Боль и стыд за перенесенные страдания разожгли в сердце НФ такую гордыню, что по ее мстительным замыслам подаренный ею портрет должен послужить даже не яблоком раздора, а едва ли не «троянским конем», введенным в дом Иволгиных [92]. Вслед за подношением дара она собственной персоной без приглашения является в дом еще не объявленного женихом Гани. По отношению к общей картине жизни героев, запечатленной в романе Идиот, прямое уподобление экфразисов: дары данайцев // дарение портрета – будет натяжкой.

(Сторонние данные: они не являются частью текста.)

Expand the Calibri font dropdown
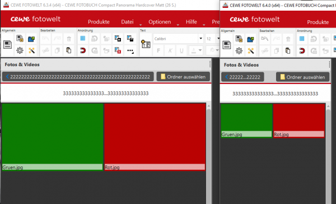This screenshot has width=336, height=204. pyautogui.click(x=201, y=39)
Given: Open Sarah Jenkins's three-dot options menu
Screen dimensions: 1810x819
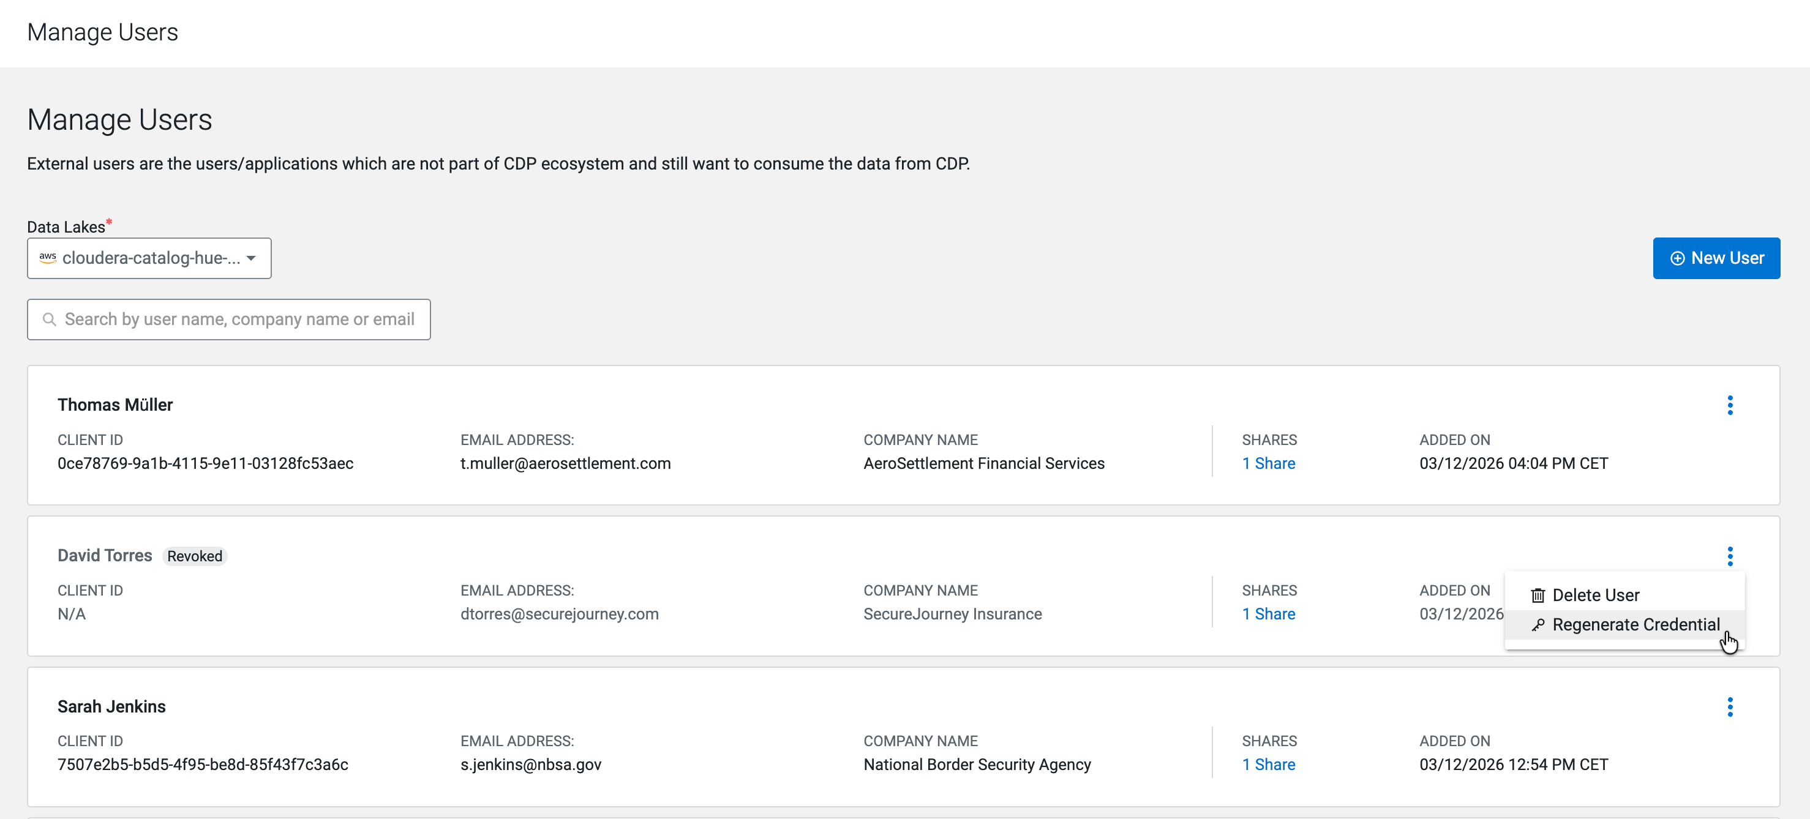Looking at the screenshot, I should click(1729, 707).
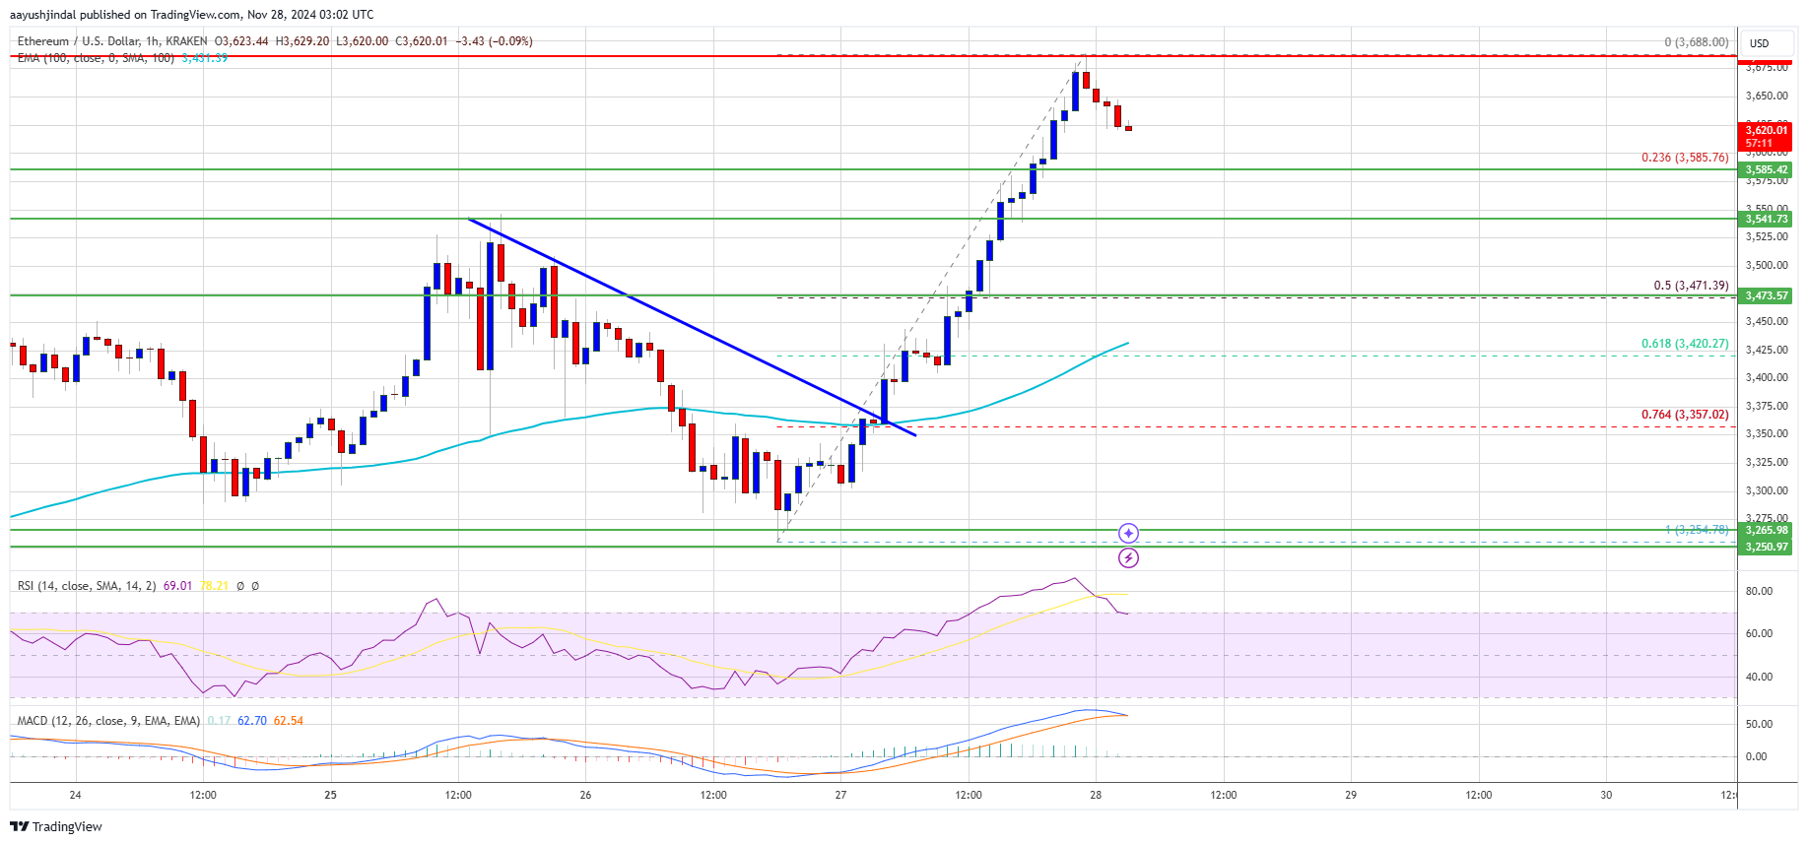Screen dimensions: 1808x844
Task: Click the green 3,473.57 price tag
Action: [x=1767, y=295]
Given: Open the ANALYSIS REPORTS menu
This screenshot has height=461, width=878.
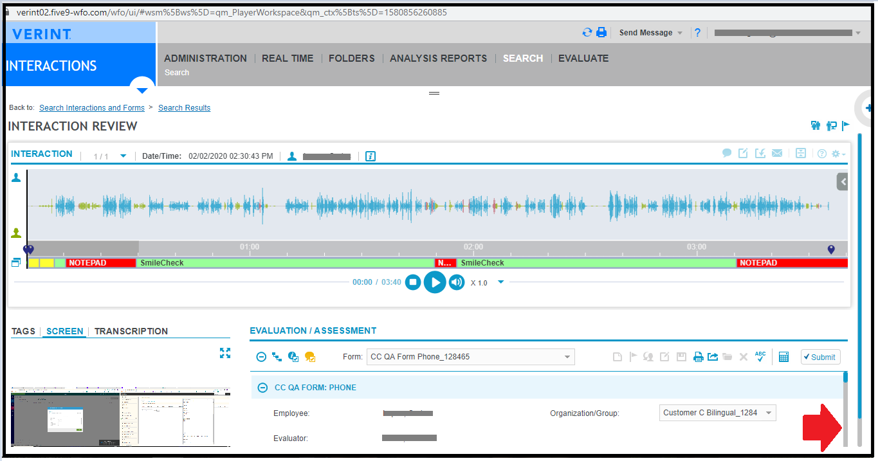Looking at the screenshot, I should click(x=438, y=59).
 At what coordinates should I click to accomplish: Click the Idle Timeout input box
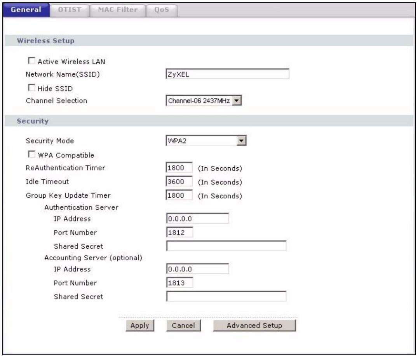click(179, 182)
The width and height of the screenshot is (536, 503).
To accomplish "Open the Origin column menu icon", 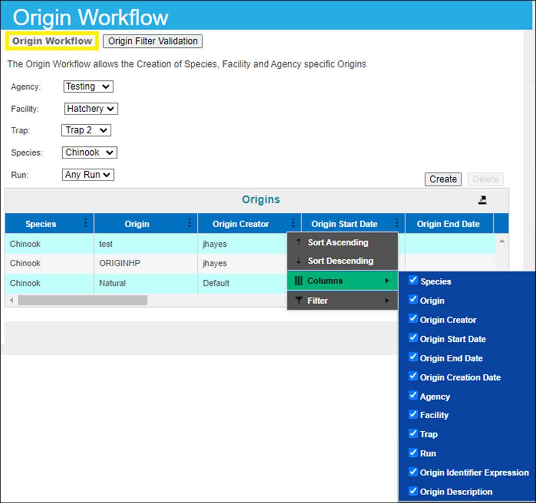I will (x=189, y=223).
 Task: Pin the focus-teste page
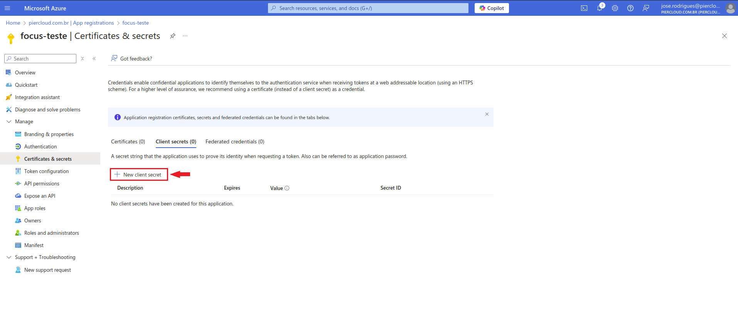(x=173, y=36)
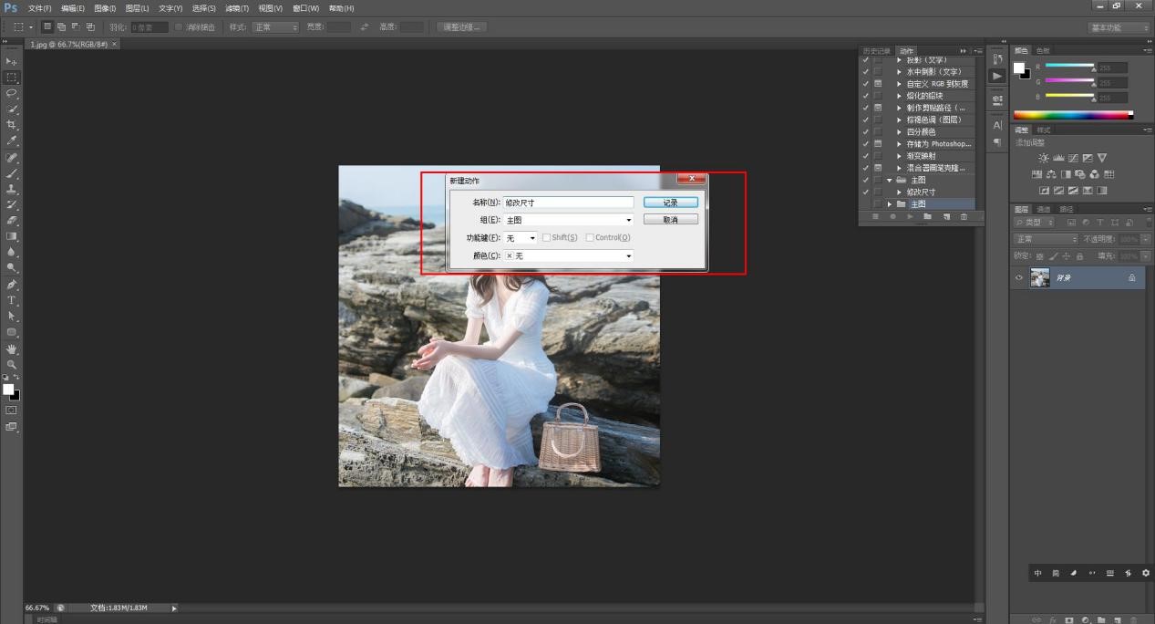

Но функционально, по композиции и организации пространства в пределах 3–4 и 7—11 глав первой части романа, картины сопоставимы: Троянский конь, введенный в городские ворота и вышедшие из его чрева греки, дотла разорившие Трою // Настасья Филипповна, переступающая порог, выходящая из рамы дверного проема в гостиной, заменяющая собственной персоной подаренную фотографию и учиняющая душераздирающий скандал в доме И Волгиных.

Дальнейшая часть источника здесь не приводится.